4. Conclusions and Future Research

This study is solely dedicated to measuring the effectiveness of YOLO11 in comparison with three state-of-the-art deep learning architectures (YOLOv8, VGG16, and ResNet50) for skin disease classification. YOLO11 achieved the highest performance among the models, with an accuracy exceeding 80%. Specifically, YOLO11 performed approximately 1.02 times better than ResNet50, 1.12 times better than VGG16, and 1.03 times better than YOLOv8. YOLO11’s key contributions lie in its architectural design, particularly the integration of the C2PSA module and C3k2 blocks, which enhance feature extraction, as well as its improved computational efficiency [35,36]. We found that this study addresses significant challenges in dermatological image classification, particularly diseases which exhibit visual similarities but can still be individually identified. YOLO11 adeptly addresses misclassification challenges, promoting the advancement of more reliable automated diagnostic systems.

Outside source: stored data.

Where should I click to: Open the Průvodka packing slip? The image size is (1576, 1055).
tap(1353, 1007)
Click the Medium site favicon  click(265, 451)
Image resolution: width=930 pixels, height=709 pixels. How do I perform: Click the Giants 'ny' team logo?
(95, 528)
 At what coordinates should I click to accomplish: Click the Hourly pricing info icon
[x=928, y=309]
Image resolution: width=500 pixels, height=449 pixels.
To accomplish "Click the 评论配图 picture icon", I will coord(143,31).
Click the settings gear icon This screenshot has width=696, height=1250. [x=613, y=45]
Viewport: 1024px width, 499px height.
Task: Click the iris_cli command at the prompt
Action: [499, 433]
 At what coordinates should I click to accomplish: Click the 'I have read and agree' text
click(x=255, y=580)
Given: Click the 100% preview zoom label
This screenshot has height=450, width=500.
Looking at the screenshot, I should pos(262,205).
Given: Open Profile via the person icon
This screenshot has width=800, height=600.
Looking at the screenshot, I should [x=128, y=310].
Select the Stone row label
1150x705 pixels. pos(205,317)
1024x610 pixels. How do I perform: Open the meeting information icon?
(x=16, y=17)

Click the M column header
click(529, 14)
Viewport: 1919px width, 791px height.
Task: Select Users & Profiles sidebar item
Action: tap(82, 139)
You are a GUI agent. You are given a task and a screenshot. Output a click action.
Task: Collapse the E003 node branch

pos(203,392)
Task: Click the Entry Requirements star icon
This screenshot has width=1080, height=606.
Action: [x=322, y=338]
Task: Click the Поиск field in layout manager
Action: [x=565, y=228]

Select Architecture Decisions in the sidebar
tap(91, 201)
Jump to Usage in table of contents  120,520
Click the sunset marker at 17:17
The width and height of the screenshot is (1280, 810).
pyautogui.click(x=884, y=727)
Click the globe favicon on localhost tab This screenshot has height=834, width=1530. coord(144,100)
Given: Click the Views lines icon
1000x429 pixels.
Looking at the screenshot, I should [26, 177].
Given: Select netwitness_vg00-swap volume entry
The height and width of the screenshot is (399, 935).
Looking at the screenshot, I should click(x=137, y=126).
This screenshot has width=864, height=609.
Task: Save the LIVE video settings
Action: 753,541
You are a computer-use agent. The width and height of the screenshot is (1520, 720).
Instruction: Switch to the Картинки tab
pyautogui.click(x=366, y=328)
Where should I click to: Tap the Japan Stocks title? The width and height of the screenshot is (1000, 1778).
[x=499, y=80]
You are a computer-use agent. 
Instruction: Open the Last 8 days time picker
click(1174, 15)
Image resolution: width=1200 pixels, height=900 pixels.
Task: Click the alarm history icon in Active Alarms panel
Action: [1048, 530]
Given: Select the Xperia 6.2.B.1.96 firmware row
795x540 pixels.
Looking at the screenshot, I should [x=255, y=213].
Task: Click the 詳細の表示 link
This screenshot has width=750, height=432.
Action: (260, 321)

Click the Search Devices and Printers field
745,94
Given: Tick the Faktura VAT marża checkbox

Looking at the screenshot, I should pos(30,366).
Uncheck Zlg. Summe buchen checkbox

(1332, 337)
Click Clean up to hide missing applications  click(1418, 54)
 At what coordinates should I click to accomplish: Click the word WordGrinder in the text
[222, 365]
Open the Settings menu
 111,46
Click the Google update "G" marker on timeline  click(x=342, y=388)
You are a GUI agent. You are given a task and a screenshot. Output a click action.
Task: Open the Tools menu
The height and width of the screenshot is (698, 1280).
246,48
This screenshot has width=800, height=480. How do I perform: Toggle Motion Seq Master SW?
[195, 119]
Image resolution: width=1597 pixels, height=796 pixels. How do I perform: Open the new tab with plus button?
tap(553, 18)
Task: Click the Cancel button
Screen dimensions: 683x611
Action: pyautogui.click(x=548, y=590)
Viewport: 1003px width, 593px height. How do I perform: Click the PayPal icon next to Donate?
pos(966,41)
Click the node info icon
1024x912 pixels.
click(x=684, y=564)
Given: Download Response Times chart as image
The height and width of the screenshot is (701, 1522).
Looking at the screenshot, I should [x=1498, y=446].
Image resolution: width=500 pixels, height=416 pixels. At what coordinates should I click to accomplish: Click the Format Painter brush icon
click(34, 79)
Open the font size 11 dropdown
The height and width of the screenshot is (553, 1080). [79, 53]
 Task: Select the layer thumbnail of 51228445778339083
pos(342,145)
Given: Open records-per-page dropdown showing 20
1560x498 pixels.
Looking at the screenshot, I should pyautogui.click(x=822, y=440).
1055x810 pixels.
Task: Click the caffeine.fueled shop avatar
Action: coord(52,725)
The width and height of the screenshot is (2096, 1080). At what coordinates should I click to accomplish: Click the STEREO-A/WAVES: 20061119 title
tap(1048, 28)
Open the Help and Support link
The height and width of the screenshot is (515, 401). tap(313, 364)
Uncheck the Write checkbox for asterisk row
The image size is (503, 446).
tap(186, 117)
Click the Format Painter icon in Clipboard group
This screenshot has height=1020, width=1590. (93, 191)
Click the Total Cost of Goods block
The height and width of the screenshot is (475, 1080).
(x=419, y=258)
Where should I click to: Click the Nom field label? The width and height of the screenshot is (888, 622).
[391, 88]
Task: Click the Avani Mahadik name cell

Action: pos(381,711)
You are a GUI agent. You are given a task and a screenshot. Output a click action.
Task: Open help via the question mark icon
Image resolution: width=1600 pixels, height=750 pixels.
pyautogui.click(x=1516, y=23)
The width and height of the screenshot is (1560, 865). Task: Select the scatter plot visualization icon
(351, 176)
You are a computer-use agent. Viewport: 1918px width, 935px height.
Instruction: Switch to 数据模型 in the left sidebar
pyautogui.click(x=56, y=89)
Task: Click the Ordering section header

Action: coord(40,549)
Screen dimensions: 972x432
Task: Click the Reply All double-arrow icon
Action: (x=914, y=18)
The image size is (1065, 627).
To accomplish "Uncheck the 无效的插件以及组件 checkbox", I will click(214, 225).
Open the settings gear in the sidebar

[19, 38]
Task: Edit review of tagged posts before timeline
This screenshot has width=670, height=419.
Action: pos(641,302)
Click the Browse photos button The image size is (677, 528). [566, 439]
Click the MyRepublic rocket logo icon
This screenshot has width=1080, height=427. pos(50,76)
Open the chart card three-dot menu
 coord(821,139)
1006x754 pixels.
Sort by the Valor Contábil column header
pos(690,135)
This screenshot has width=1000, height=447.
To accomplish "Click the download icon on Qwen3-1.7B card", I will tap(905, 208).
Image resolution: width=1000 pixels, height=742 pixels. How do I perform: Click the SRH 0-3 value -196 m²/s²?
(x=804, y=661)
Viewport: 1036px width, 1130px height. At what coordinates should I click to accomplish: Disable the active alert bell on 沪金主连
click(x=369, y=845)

The high rate of visual similarity between certain skin diseases often leads to misclassifications, making it difficult to consistently achieve high accuracy. As a result, progress in this field tends to be small and incremental rather than groundbreaking. Although the performance of YOLO11 was not groundbreaking, it was nonetheless noteworthy and meaningful. Future work should aim to validate YOLO11 on larger, clinically diverse datasets that include rare skin conditions. Moreover, exploring model compression and optimization strategies could make YOLO11 more suitable for deployment in mobile and telemedicine applications. In conclusion, while YOLO11 presents promising advancements in model architecture and efficiency, its impact should be understood as a part of the gradual evolution of AI-based dermatological diagnostics as well as clinical integration.